In the late 1990s, DHEA's mood-enhancing effect was confirmed in a study from the University of California at San Diego. Researchers analyzed old data from a large study that had been done on 699 older women living in Rancho Bernardo, California. Their analysis is the largest study ever done on the association between levels of DHEA and depression. Nine different hormones had been measured during the study, which took place during the 1970s and '80s. Included in the measurements were such things as bioavailable testosterone and sex hormone binding globulin. When the results were in, DHEAS (DHEA sulfate, a metabolite) was the only hormone strongly associated with depression.

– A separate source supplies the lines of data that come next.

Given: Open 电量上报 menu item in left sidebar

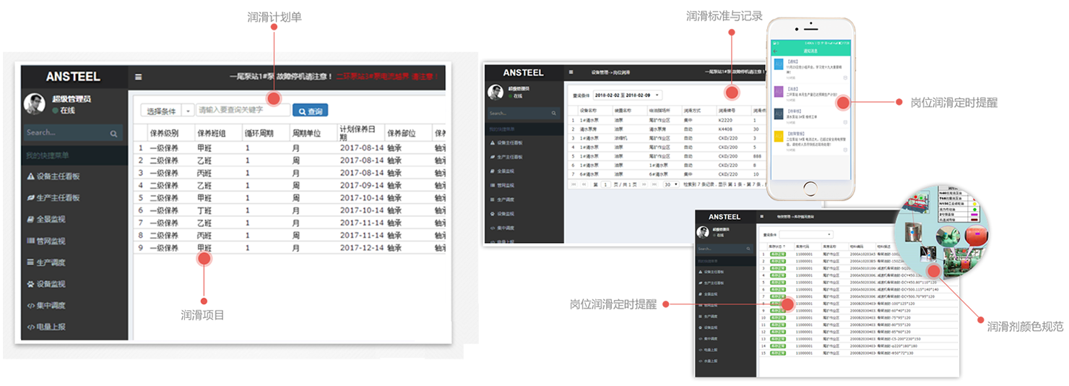Looking at the screenshot, I should [x=53, y=327].
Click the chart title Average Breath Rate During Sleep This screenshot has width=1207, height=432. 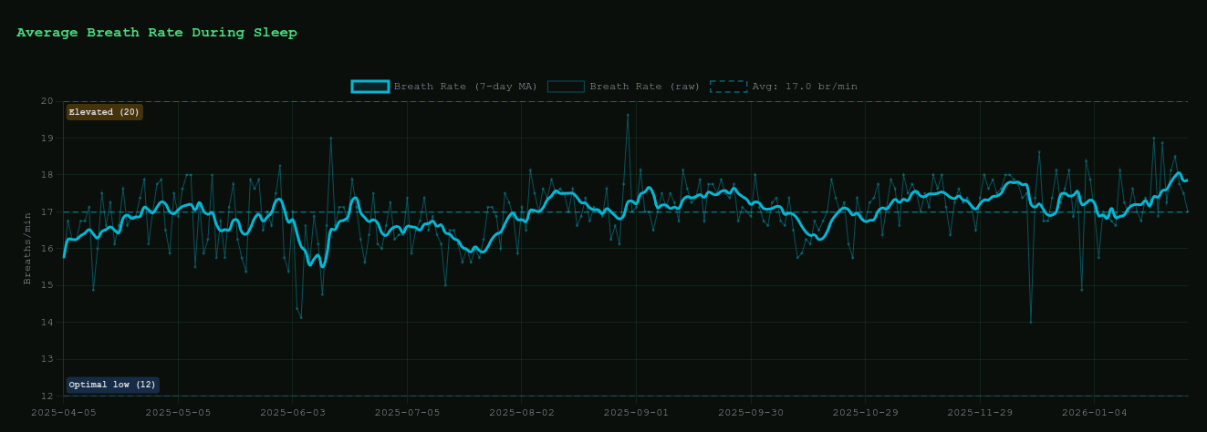tap(157, 33)
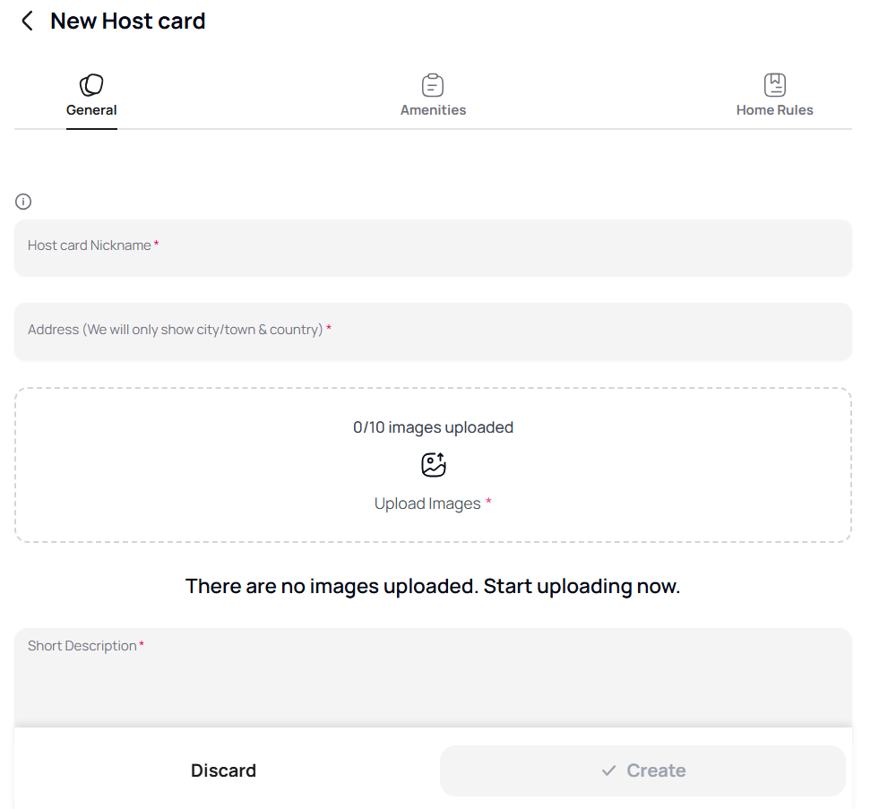This screenshot has height=809, width=879.
Task: Click the back arrow beside New Host card
Action: point(26,21)
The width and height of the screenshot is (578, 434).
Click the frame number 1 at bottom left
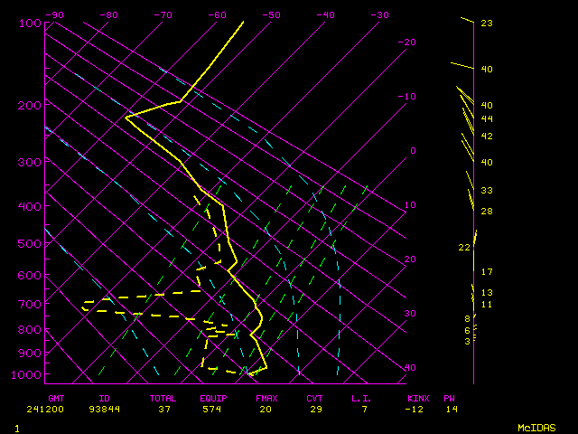point(17,427)
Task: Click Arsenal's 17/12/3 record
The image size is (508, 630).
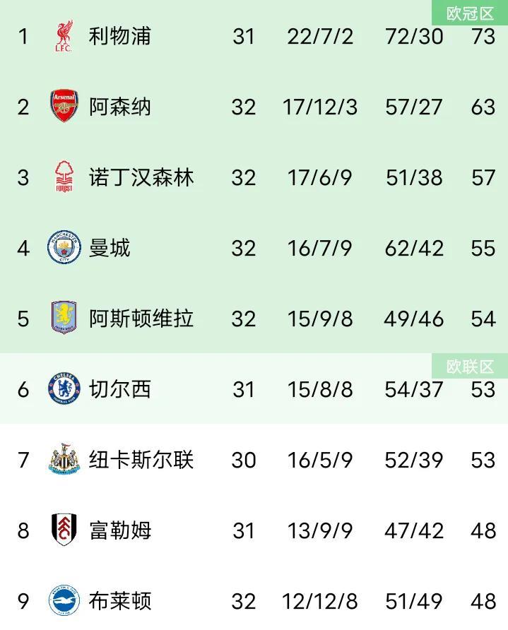Action: (x=320, y=107)
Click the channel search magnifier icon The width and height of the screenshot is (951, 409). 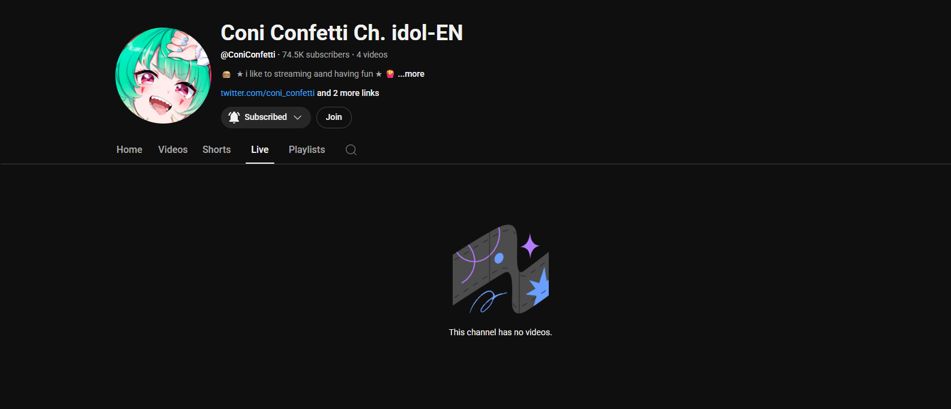pos(351,150)
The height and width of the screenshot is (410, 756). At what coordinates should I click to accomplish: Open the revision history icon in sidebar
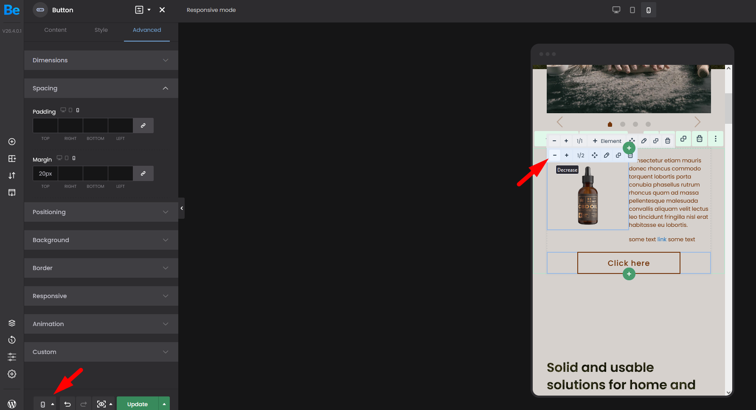[12, 340]
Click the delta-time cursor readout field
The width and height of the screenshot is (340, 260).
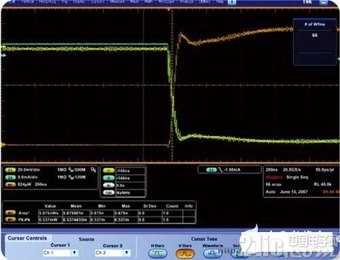[131, 185]
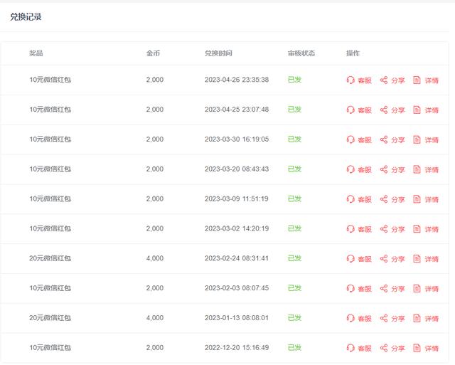Click details document icon in 2023-03-30 row
This screenshot has width=455, height=365.
pos(417,140)
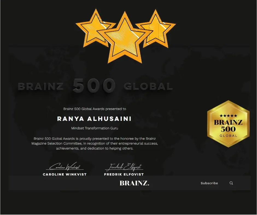Image resolution: width=257 pixels, height=215 pixels.
Task: Click the GLOBAL text inside gold badge
Action: (x=228, y=136)

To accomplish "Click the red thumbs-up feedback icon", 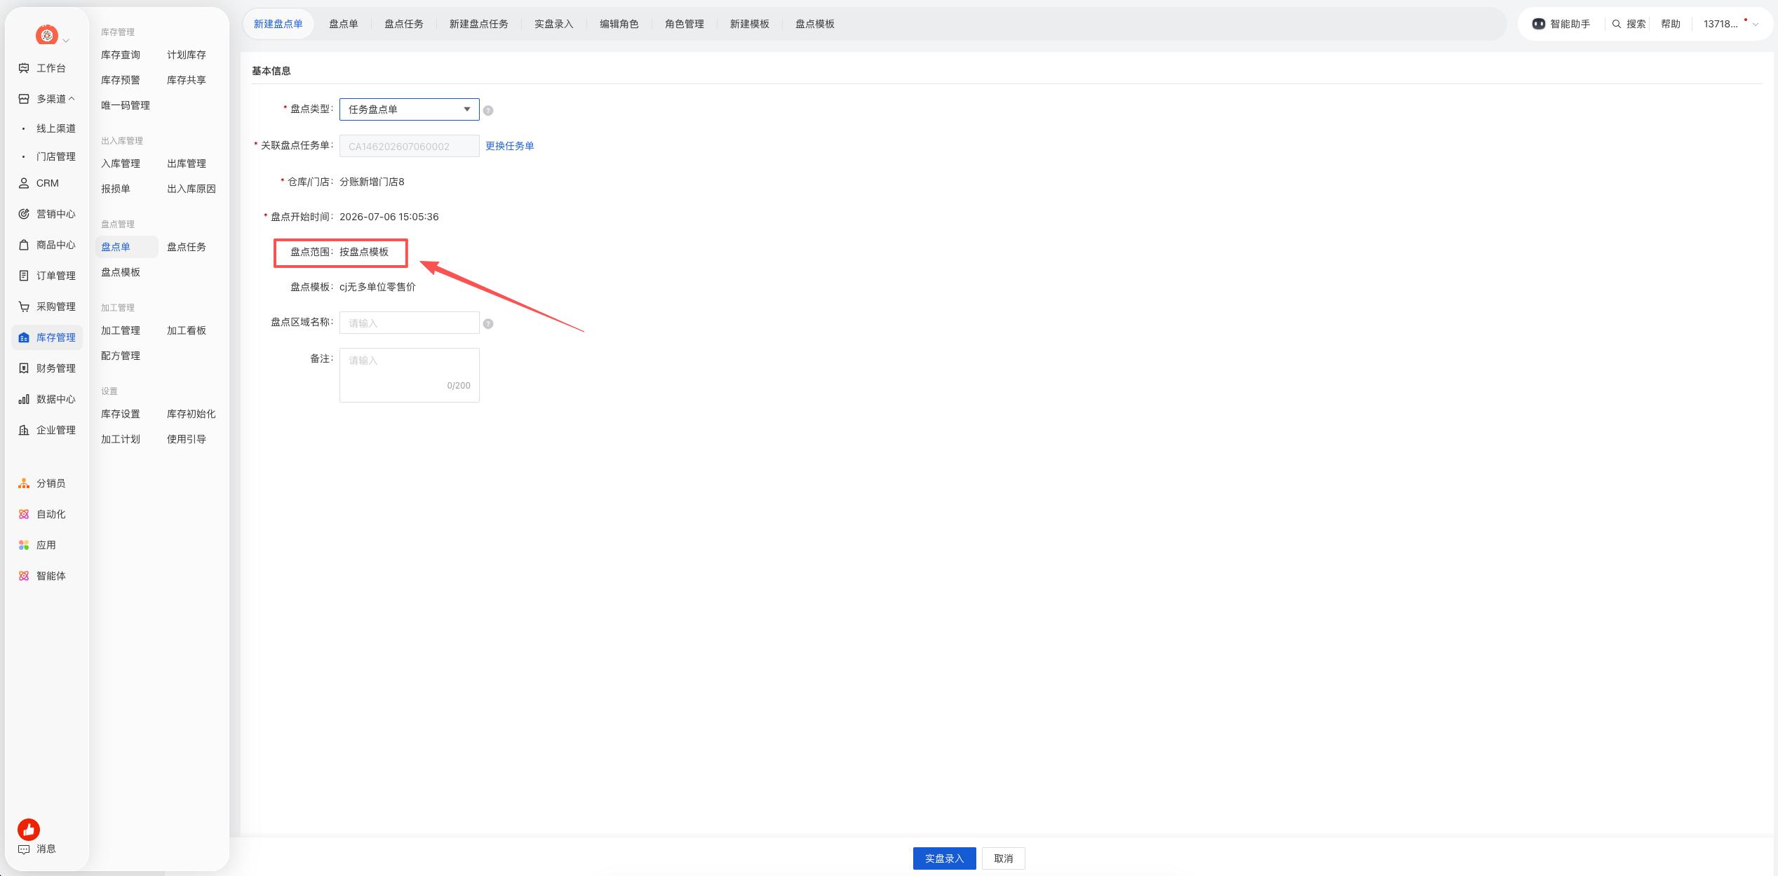I will [x=29, y=830].
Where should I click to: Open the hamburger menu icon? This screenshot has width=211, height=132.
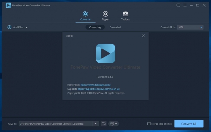(185, 5)
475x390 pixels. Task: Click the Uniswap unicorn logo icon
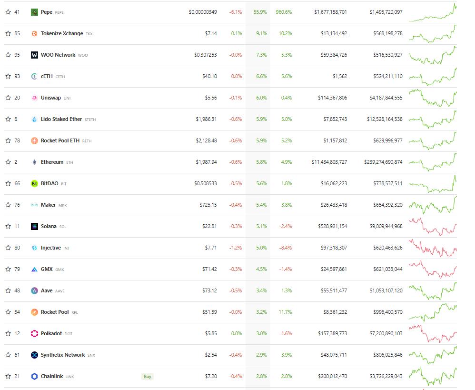[34, 98]
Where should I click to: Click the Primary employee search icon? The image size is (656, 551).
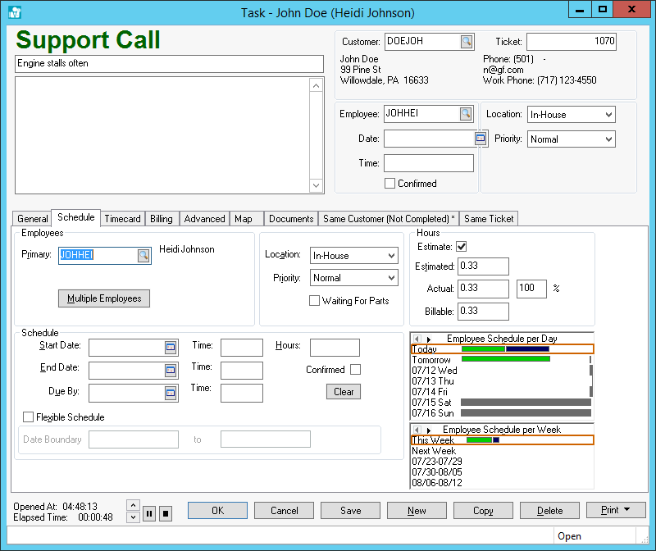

Women with the least DHEA were more likely to be depressed. This confirms an earlier study in which the percentage of women with depression was 21.7% if they had no detectable DHEA, versus 4.6% if DHEA could be detected in their blood. Interestingly, levels of DHEA in the Rancho study correlate with mood even within the normal range. In other words, the lower the DHEA, the worse the mood got. And DHEA correlated with mood irrespective of whether a person was taking antidepressants or not.

DHEA Stops Depression

A group at UC at San Francisco went at the DHEA/depression question another way. Researchers decided to give DHEA to people with depression and see if it would help. In the first double-blind, placebo-controlled study on DHEA's potential as an antidepressant, 11 patients with major depression were given up to 90 mg/day of DHEA for six weeks, and 11 were given a placebo. One week before the study actually began, all patients were given a placebo to weed out people who would respond to a sugar pill. People getting the real McCoy received 30 mg/day of DHEA for the first two weeks, 60 the second two weeks, and 90 the last two weeks. The idea of the graduated dose was to bring patients up to the DHEA levels they had when they were 20-30 years old (DHEA declines with age). Although the amount of DHEA wasn't adjusted individually, as it could have been, the graduated dose approximates what it takes to reach a "youthful" level in most people, according to Dr. Owen Wolkowitz, principle investigator on the study.

Some of the participants were taking antidepressants. For these people, the antidepressants were either working partially, or not working at all. Only people who had been on the same antidepressant for at least six weeks without changing were allowed in the study, and no changes could be made in anyone's medication during the study.

After six weeks, psychological tests indicated that about half the participants responded to DHEA therapy, with an overall enhance of mood scores by 30.5%. This is close to the response rate of antidepressant drugs.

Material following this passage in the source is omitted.